→ **Requirements**
Reproduce the following records verbatim, with no changes.

· · · · ·

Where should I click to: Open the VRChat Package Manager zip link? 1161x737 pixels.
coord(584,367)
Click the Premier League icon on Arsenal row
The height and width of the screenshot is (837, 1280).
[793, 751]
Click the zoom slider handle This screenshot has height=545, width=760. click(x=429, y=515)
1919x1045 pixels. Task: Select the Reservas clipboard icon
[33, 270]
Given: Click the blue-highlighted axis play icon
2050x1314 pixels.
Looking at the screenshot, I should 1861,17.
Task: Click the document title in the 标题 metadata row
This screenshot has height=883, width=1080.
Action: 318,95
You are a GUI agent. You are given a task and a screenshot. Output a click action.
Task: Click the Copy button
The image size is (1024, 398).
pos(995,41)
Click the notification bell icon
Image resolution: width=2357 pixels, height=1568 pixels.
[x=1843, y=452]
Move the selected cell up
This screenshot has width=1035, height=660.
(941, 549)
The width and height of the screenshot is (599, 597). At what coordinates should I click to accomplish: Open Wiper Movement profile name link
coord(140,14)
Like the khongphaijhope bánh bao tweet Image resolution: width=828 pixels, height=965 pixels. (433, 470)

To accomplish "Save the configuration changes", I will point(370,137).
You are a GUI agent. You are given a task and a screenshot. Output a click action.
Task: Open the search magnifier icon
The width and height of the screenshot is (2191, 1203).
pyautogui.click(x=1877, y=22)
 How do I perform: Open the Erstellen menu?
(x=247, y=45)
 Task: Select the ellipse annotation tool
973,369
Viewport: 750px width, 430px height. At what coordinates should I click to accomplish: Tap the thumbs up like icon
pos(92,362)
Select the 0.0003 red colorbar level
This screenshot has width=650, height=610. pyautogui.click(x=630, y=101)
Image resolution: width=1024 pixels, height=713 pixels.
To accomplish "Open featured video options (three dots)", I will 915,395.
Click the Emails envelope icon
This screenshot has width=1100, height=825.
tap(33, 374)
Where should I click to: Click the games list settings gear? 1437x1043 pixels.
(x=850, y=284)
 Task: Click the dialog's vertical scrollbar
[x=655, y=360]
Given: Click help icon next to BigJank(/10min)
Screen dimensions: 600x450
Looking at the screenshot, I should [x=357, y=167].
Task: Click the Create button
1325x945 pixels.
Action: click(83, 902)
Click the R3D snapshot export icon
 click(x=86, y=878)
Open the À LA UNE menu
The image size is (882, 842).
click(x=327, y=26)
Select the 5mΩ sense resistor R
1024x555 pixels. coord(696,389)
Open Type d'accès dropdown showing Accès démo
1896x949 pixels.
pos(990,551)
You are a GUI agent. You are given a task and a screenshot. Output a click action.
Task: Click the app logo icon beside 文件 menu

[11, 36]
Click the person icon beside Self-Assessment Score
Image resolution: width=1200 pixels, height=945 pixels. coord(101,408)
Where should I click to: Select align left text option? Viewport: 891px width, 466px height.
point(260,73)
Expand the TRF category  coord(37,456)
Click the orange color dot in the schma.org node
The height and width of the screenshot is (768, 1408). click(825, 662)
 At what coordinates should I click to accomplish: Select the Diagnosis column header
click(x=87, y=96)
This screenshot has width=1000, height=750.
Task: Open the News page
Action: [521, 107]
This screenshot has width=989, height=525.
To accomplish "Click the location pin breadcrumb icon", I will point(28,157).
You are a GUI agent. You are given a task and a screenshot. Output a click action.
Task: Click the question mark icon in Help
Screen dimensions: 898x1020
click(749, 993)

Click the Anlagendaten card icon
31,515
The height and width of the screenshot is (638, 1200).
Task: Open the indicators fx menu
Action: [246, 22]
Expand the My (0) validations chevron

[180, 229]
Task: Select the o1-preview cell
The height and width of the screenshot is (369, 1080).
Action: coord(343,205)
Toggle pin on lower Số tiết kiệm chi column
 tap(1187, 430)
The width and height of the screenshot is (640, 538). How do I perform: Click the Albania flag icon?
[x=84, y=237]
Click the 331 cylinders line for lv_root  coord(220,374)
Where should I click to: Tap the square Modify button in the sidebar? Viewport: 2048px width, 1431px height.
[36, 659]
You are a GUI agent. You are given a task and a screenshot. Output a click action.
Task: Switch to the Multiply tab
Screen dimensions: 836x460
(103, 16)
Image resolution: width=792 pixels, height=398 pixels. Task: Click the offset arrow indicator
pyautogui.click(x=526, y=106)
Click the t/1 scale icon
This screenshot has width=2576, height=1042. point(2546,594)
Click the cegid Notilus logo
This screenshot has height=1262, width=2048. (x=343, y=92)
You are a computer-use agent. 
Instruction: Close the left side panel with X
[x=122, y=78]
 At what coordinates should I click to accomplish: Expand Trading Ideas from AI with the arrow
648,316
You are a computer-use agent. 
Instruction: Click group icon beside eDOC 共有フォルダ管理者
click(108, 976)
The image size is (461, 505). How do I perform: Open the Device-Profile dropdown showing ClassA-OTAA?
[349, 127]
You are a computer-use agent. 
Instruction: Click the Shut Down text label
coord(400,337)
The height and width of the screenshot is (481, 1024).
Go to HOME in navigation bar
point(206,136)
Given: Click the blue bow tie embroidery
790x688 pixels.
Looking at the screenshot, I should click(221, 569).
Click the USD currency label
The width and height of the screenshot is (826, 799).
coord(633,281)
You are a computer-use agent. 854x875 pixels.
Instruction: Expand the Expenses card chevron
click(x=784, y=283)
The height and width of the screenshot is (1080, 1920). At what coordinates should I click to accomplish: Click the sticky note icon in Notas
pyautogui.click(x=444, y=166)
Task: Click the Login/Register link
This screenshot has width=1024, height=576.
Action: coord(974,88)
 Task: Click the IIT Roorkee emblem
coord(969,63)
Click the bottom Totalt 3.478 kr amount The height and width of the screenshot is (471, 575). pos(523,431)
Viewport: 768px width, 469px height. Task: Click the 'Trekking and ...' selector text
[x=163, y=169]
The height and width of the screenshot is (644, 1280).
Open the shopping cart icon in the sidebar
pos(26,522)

· · · · ·

→ **Completed task**
Where should I click to: Open the VRChat Package Manager zip link? 1161x737 pixels.
coord(584,367)
Click the Premier League icon on Arsenal row
The height and width of the screenshot is (837, 1280).
[793, 751]
Click the zoom slider handle This screenshot has height=545, width=760. click(x=429, y=515)
1919x1045 pixels. Task: Select the Reservas clipboard icon
[33, 270]
Given: Click the blue-highlighted axis play icon
2050x1314 pixels.
Looking at the screenshot, I should 1861,17.
Task: Click the document title in the 标题 metadata row
This screenshot has height=883, width=1080.
Action: 318,95
You are a GUI agent. You are given a task and a screenshot. Output a click action.
Task: Click the Copy button
The image size is (1024, 398).
pos(995,41)
Click the notification bell icon
Image resolution: width=2357 pixels, height=1568 pixels.
[x=1843, y=452]
Move the selected cell up
This screenshot has width=1035, height=660.
(941, 549)
The width and height of the screenshot is (599, 597). At what coordinates should I click to accomplish: Open Wiper Movement profile name link
coord(140,14)
Like the khongphaijhope bánh bao tweet Image resolution: width=828 pixels, height=965 pixels. (433, 470)

To accomplish "Save the configuration changes", I will point(370,137).
You are a GUI agent. You are given a task and a screenshot. Output a click action.
Task: Open the search magnifier icon
The width and height of the screenshot is (2191, 1203).
pyautogui.click(x=1877, y=22)
 How do I perform: Open the Erstellen menu?
(x=247, y=45)
 Task: Select the ellipse annotation tool
973,369
Viewport: 750px width, 430px height. At what coordinates should I click to accomplish: Tap the thumbs up like icon
pos(92,362)
Select the 0.0003 red colorbar level
This screenshot has width=650, height=610. pyautogui.click(x=630, y=101)
Image resolution: width=1024 pixels, height=713 pixels.
To accomplish "Open featured video options (three dots)", I will 915,395.
Click the Emails envelope icon
This screenshot has width=1100, height=825.
tap(33, 374)
Where should I click to: Click the games list settings gear? 1437x1043 pixels.
(x=850, y=284)
 Task: Click the dialog's vertical scrollbar
[x=655, y=360]
Given: Click help icon next to BigJank(/10min)
Screen dimensions: 600x450
Looking at the screenshot, I should [x=357, y=167].
Task: Click the Create button
1325x945 pixels.
Action: click(83, 902)
Click the R3D snapshot export icon
 click(x=86, y=878)
Open the À LA UNE menu
The image size is (882, 842).
click(x=327, y=26)
Select the 5mΩ sense resistor R
1024x555 pixels. coord(696,389)
Open Type d'accès dropdown showing Accès démo
1896x949 pixels.
pos(990,551)
You are a GUI agent. You are given a task and a screenshot. Output a click action.
Task: Click the app logo icon beside 文件 menu

[11, 36]
Click the person icon beside Self-Assessment Score
Image resolution: width=1200 pixels, height=945 pixels. coord(101,408)
Where should I click to: Select align left text option? Viewport: 891px width, 466px height.
point(260,73)
Expand the TRF category  coord(37,456)
Click the orange color dot in the schma.org node
The height and width of the screenshot is (768, 1408). click(825, 662)
 At what coordinates should I click to accomplish: Select the Diagnosis column header
click(x=87, y=96)
This screenshot has width=1000, height=750.
Task: Open the News page
Action: [521, 107]
This screenshot has width=989, height=525.
To accomplish "Click the location pin breadcrumb icon", I will point(28,157).
You are a GUI agent. You are given a task and a screenshot. Output a click action.
Task: Click the question mark icon in Help
Screen dimensions: 898x1020
click(749, 993)

Click the Anlagendaten card icon
31,515
The height and width of the screenshot is (638, 1200).
Task: Open the indicators fx menu
Action: [246, 22]
Expand the My (0) validations chevron

[180, 229]
Task: Select the o1-preview cell
The height and width of the screenshot is (369, 1080).
Action: coord(343,205)
Toggle pin on lower Số tiết kiệm chi column
 tap(1187, 430)
The width and height of the screenshot is (640, 538). How do I perform: Click the Albania flag icon?
[x=84, y=237]
Click the 331 cylinders line for lv_root  coord(220,374)
Where should I click to: Tap the square Modify button in the sidebar? Viewport: 2048px width, 1431px height.
[36, 659]
You are a GUI agent. You are given a task and a screenshot. Output a click action.
Task: Switch to the Multiply tab
Screen dimensions: 836x460
(103, 16)
Image resolution: width=792 pixels, height=398 pixels. Task: Click the offset arrow indicator
pyautogui.click(x=526, y=106)
Click the t/1 scale icon
This screenshot has width=2576, height=1042. point(2546,594)
Click the cegid Notilus logo
This screenshot has height=1262, width=2048. (x=343, y=92)
You are a computer-use agent. 
Instruction: Close the left side panel with X
[x=122, y=78]
 At what coordinates should I click to accomplish: Expand Trading Ideas from AI with the arrow
648,316
You are a computer-use agent. 
Instruction: Click group icon beside eDOC 共有フォルダ管理者
click(108, 976)
The image size is (461, 505). How do I perform: Open the Device-Profile dropdown showing ClassA-OTAA?
[349, 127]
You are a computer-use agent. 
Instruction: Click the Shut Down text label
coord(400,337)
The height and width of the screenshot is (481, 1024).
Go to HOME in navigation bar
point(206,136)
Given: Click the blue bow tie embroidery
790x688 pixels.
Looking at the screenshot, I should click(221, 569).
Click the USD currency label
The width and height of the screenshot is (826, 799).
coord(633,281)
You are a computer-use agent. 854x875 pixels.
Instruction: Expand the Expenses card chevron
click(x=784, y=283)
The height and width of the screenshot is (1080, 1920). At what coordinates should I click to accomplish: Click the sticky note icon in Notas
pyautogui.click(x=444, y=166)
Task: Click the Login/Register link
This screenshot has width=1024, height=576.
Action: coord(974,88)
 Task: Click the IIT Roorkee emblem
coord(969,63)
Click the bottom Totalt 3.478 kr amount The height and width of the screenshot is (471, 575). pos(523,431)
Viewport: 768px width, 469px height. Task: Click the 'Trekking and ...' selector text
[x=163, y=169]
The height and width of the screenshot is (644, 1280).
Open the shopping cart icon in the sidebar
pos(26,522)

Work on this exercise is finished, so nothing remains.